Suppose you have created a C++ type with the following signature:

using Float = dr::DiffArray<JitBackend::CUDA, float>;

struct Foo {
    virtual Float f(Float input) const = 0;
    virtual ~Foo() = default;
};

The nanobind description to expose this type in Python is as follows:

nb::class_<Foo>(m, "Foo")
    .def("f", &Foo::f);

It can also be useful to create similar bindings for Dr.Jit Foo instance arrays that automatically dispatch function calls to the f method. To do so, include

#include <drjit/python.h>

and append the following binding declarations:

using FooPtr = dr::CUDADiffArray<Foo *>;

dr::ArrayBinding b;
auto base_ptr = dr::bind_array_t<FooPtr>(b, m, "FooPtr")
    .def("f", [](FooPtr &self, Float a) { return self->f(a); })

Custom data structures¶

The ability to traverse through members of custom data structures was previously discussed here in the context of Python.

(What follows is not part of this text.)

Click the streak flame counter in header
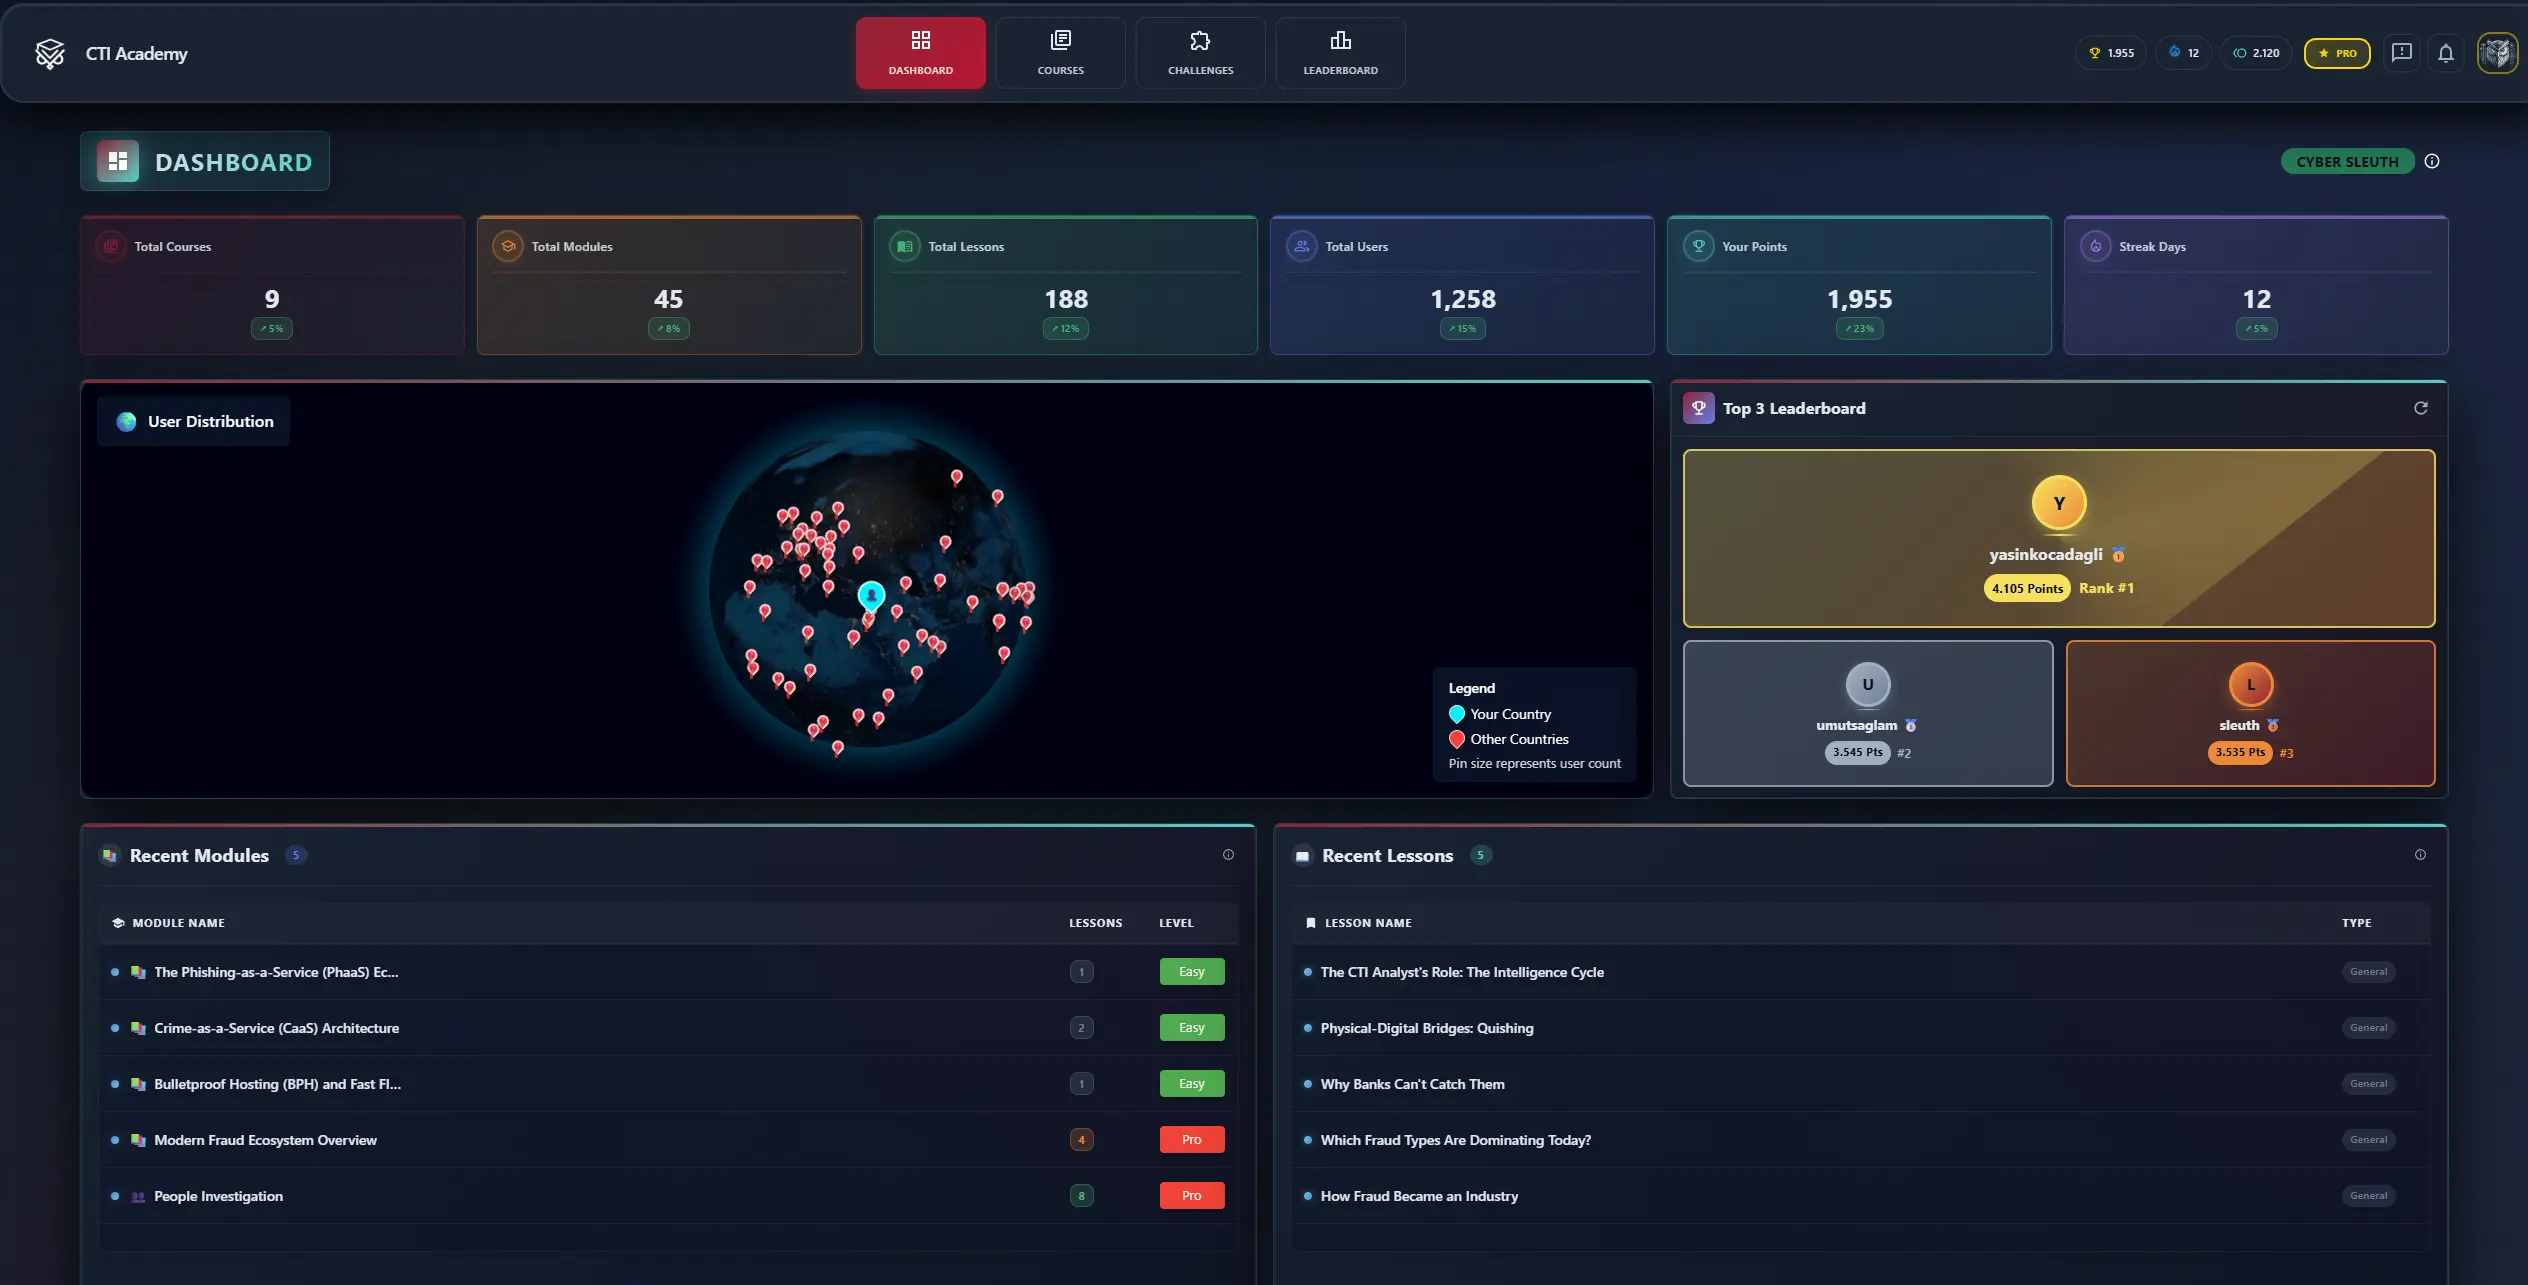This screenshot has height=1285, width=2528. 2183,53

This feature also exists on the C++ side. For this, you must include the header file

#include <drjit/struct.h>

Following this, you can use the variable-argument DRJIT_STRUCT(...) macro to list the available fields.

using Float = dr::CUDADiffArray<float>;

struct MyPoint2f {
    Float x;
    Float y;

    DRJIT_STRUCT(x, y);
};

Custom data structures can be defined globally, locally, and they can be arbitrarily nested. Dr.Jit static arrays, tuples (drjit::tuple), STL std::tuple<...> and std::pair<T1, T2> are all automatically traversable.

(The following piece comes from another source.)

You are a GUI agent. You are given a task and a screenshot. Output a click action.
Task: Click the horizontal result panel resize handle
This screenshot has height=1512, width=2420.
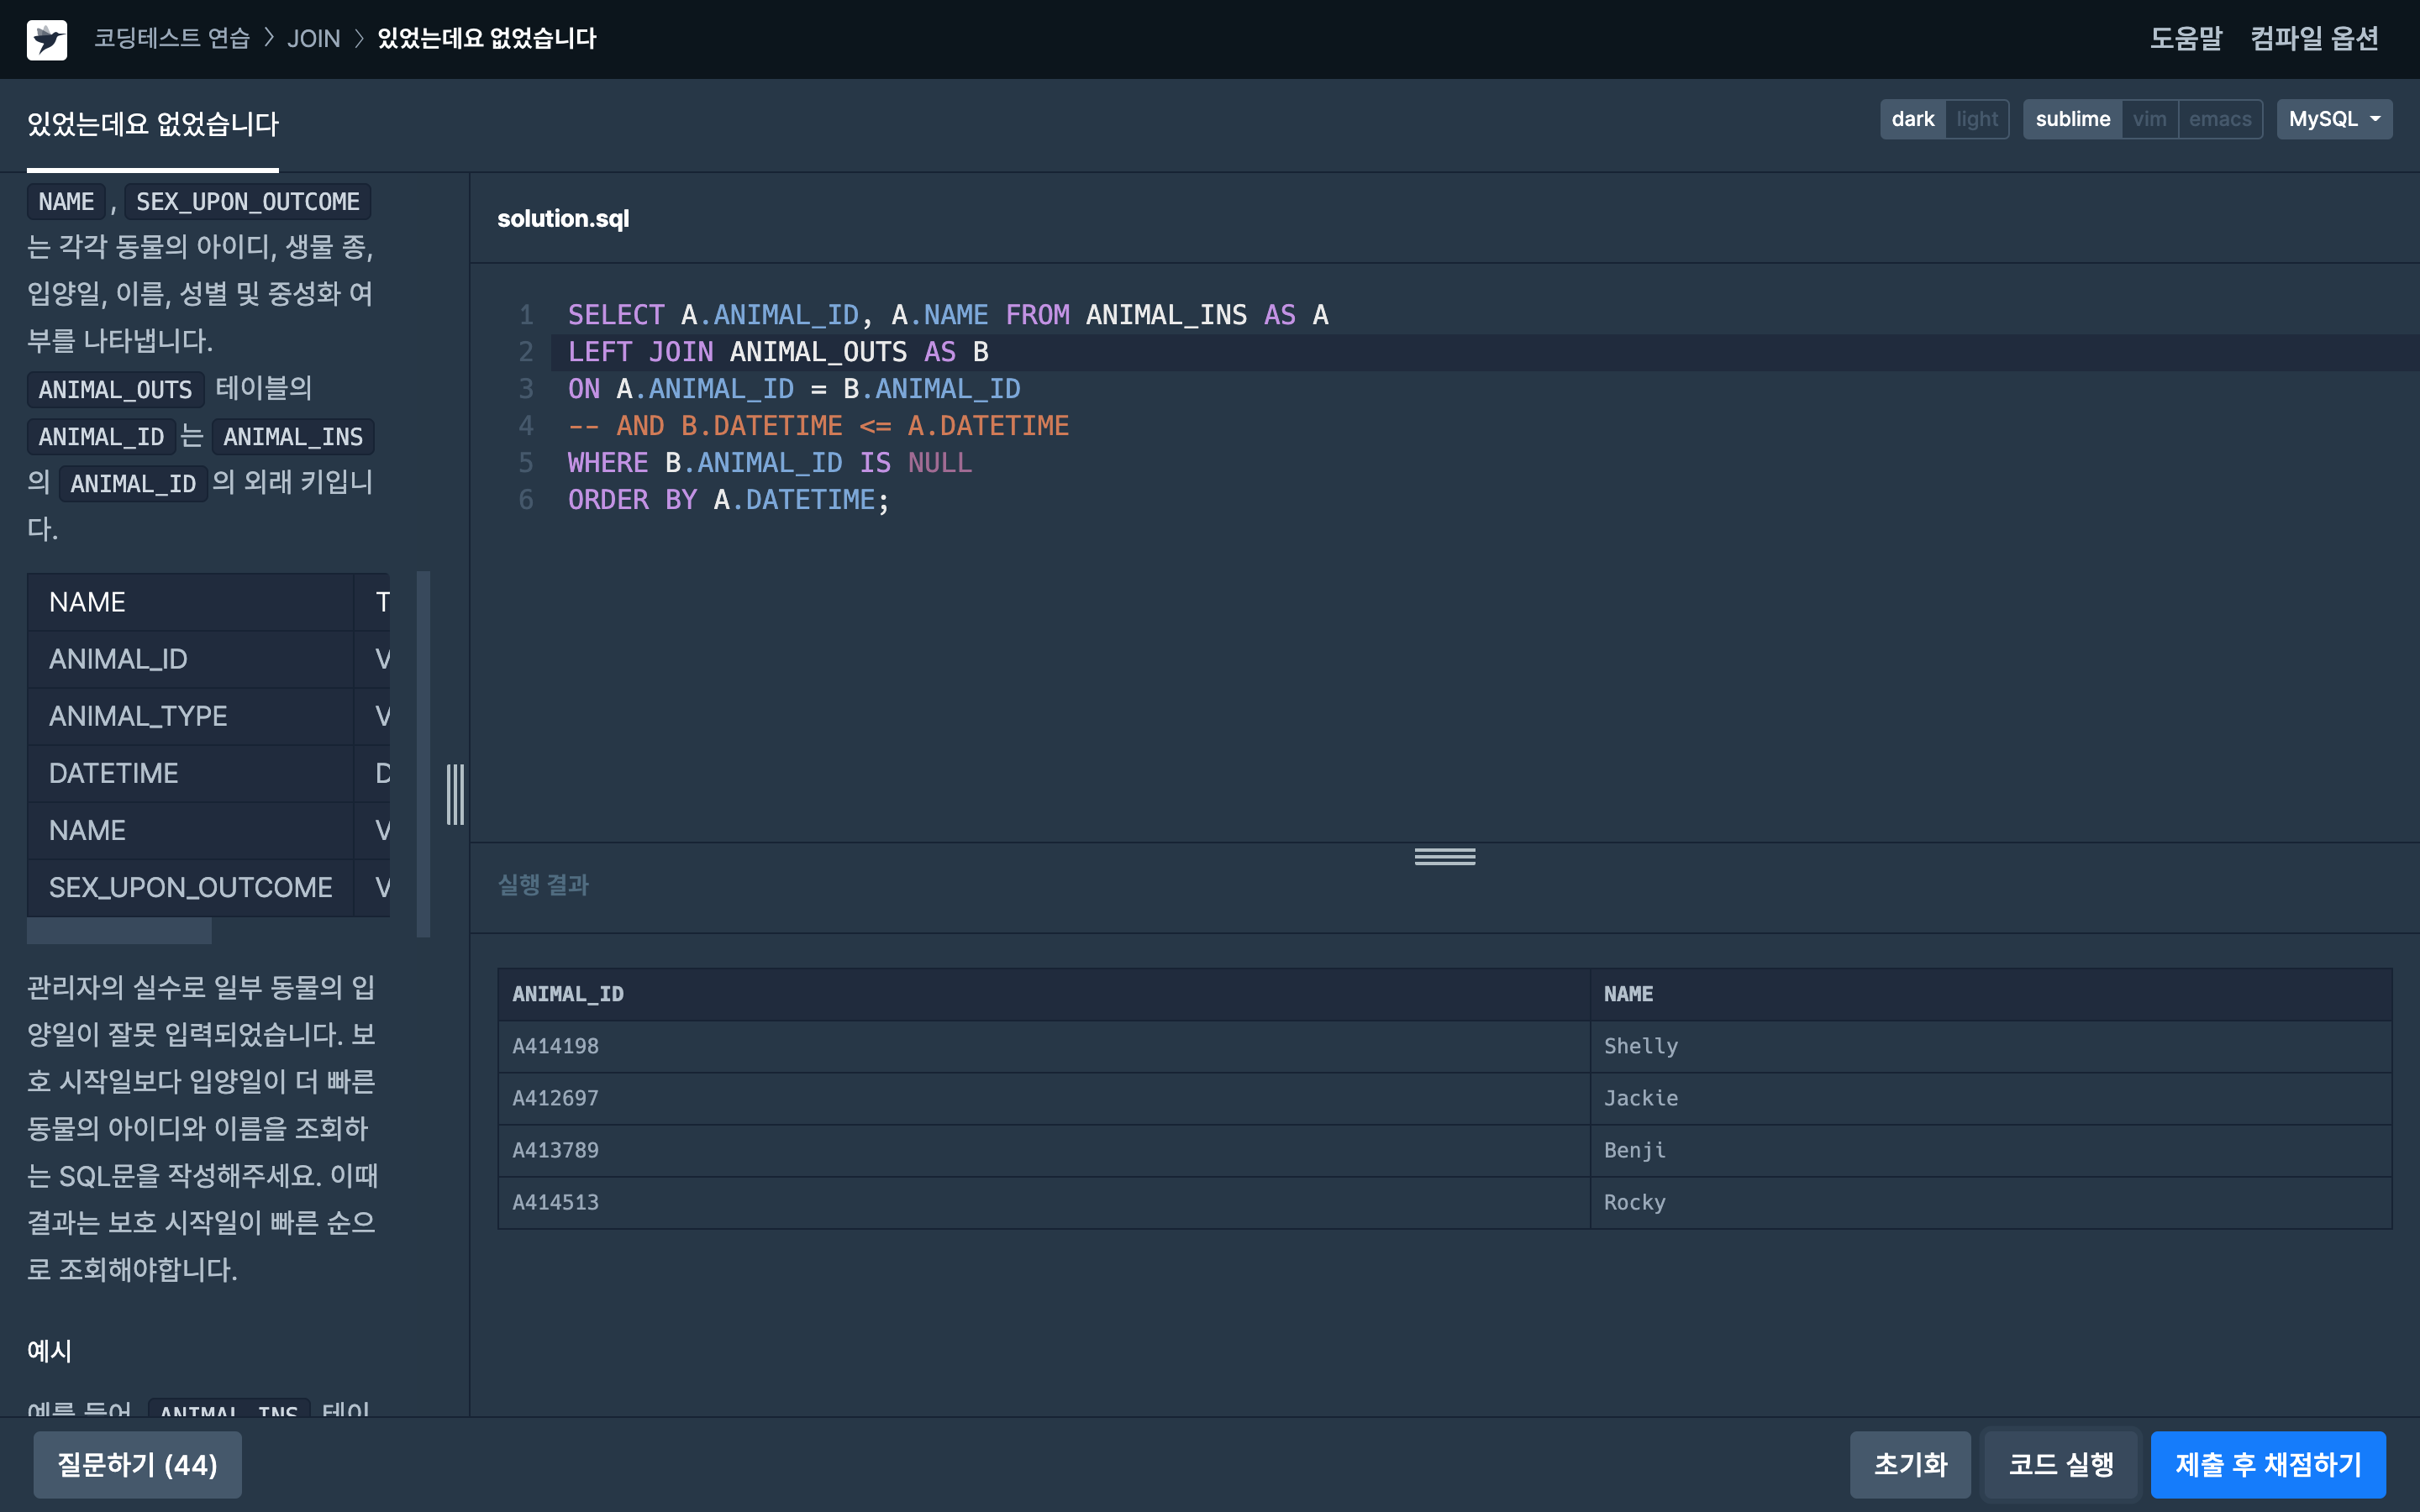click(1444, 856)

It is also easy to define custom functions that recursively process arbitrary trees:

template <typename T> void visit_jit_pairs(T &v0, T &v1) {
    if constexpr (dr::is_jit_v<T> && dr::depth_v<T> == 1) {
        /// Do something with 'v0' and 'v1'
    } else if constexpr (dr::is_traversable_v<T>) {
        /// Recurse and try again if the object is traversable
        dr::traverse_2(
            /// Extract the fields of 'v0' and 'v1'
            dr::fields(v0), dr::fields(v1),
            // .. and call the following lambda function on them
            [&](auto &x, auto &y) { visit_jit_pairs(x, y); }
        );
    }
}

The type trait dr::is_traversable<T> checks if an instance of a particular type type can be traversed.

The helper functions drjit::traverse_1() drjit::traverse_2(), drjit::traverse_3(), respectively traverse individual objects, pairs, or triples, at the same time. They take an arbitrary stateless or stateful lambda function and simply apply it to the input tuples that can be extracted using the function drjit::fields() that takes a traversable as input.